** Start of Input for this task **

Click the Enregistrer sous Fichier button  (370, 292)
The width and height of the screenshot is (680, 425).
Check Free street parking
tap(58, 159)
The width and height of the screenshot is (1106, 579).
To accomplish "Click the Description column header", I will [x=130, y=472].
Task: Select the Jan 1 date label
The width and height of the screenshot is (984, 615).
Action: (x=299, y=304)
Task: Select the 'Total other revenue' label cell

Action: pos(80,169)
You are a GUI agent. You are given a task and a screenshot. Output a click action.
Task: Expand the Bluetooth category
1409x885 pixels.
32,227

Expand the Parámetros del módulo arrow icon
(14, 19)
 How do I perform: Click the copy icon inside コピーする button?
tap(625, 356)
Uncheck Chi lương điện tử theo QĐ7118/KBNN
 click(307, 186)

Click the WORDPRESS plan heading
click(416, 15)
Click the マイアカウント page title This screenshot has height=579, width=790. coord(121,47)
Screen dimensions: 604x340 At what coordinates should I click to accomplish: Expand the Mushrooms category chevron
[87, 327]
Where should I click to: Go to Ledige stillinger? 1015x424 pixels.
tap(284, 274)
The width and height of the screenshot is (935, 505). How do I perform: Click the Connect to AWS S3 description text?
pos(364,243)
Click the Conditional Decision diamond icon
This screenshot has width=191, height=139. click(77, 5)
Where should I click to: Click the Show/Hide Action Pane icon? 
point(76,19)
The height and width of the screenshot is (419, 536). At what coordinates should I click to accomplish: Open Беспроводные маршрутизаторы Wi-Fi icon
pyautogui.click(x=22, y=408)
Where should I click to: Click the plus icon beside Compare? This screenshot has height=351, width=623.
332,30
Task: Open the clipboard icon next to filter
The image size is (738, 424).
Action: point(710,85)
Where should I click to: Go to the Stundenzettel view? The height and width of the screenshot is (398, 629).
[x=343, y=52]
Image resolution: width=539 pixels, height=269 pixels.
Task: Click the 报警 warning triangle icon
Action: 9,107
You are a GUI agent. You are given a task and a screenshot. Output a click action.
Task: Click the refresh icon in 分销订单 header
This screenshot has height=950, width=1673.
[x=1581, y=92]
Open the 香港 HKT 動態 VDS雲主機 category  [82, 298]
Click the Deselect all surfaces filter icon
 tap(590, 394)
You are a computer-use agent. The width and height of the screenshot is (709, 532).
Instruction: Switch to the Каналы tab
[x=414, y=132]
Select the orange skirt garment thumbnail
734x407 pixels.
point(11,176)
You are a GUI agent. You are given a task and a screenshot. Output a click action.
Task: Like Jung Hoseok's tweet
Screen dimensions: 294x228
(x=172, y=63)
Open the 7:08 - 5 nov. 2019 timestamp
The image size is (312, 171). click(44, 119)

** End of Input for this task **

= Problem description =
Copy out all of the material above line for line, without changing a single character.

= Reply =
Click the Enregistrer sous Fichier button  (370, 292)
The width and height of the screenshot is (680, 425).
Check Free street parking
tap(58, 159)
The width and height of the screenshot is (1106, 579).
To accomplish "Click the Description column header", I will [x=130, y=472].
Task: Select the Jan 1 date label
The width and height of the screenshot is (984, 615).
Action: (x=299, y=304)
Task: Select the 'Total other revenue' label cell

Action: pos(80,169)
You are a GUI agent. You are given a task and a screenshot. Output a click action.
Task: Expand the Bluetooth category
1409x885 pixels.
32,227

Expand the Parámetros del módulo arrow icon
(14, 19)
 How do I perform: Click the copy icon inside コピーする button?
tap(625, 356)
Uncheck Chi lương điện tử theo QĐ7118/KBNN
 click(307, 186)

Click the WORDPRESS plan heading
click(416, 15)
Click the マイアカウント page title This screenshot has height=579, width=790. coord(121,47)
Screen dimensions: 604x340 At what coordinates should I click to accomplish: Expand the Mushrooms category chevron
[87, 327]
Where should I click to: Go to Ledige stillinger? 1015x424 pixels.
tap(284, 274)
The width and height of the screenshot is (935, 505). How do I perform: Click the Connect to AWS S3 description text?
pos(364,243)
Click the Conditional Decision diamond icon
This screenshot has width=191, height=139. click(77, 5)
Where should I click to: Click the Show/Hide Action Pane icon? 
point(76,19)
The height and width of the screenshot is (419, 536). At what coordinates should I click to accomplish: Open Беспроводные маршрутизаторы Wi-Fi icon
pyautogui.click(x=22, y=408)
Where should I click to: Click the plus icon beside Compare? This screenshot has height=351, width=623.
332,30
Task: Open the clipboard icon next to filter
The image size is (738, 424).
Action: point(710,85)
Where should I click to: Go to the Stundenzettel view? The height and width of the screenshot is (398, 629).
[x=343, y=52]
Image resolution: width=539 pixels, height=269 pixels.
Task: Click the 报警 warning triangle icon
Action: 9,107
You are a GUI agent. You are given a task and a screenshot. Output a click action.
Task: Click the refresh icon in 分销订单 header
This screenshot has height=950, width=1673.
[x=1581, y=92]
Open the 香港 HKT 動態 VDS雲主機 category  [82, 298]
Click the Deselect all surfaces filter icon
 tap(590, 394)
You are a computer-use agent. The width and height of the screenshot is (709, 532).
Instruction: Switch to the Каналы tab
[x=414, y=132]
Select the orange skirt garment thumbnail
734x407 pixels.
point(11,176)
You are a GUI agent. You are given a task and a screenshot. Output a click action.
Task: Like Jung Hoseok's tweet
Screen dimensions: 294x228
(x=172, y=63)
Open the 7:08 - 5 nov. 2019 timestamp
The image size is (312, 171). click(44, 119)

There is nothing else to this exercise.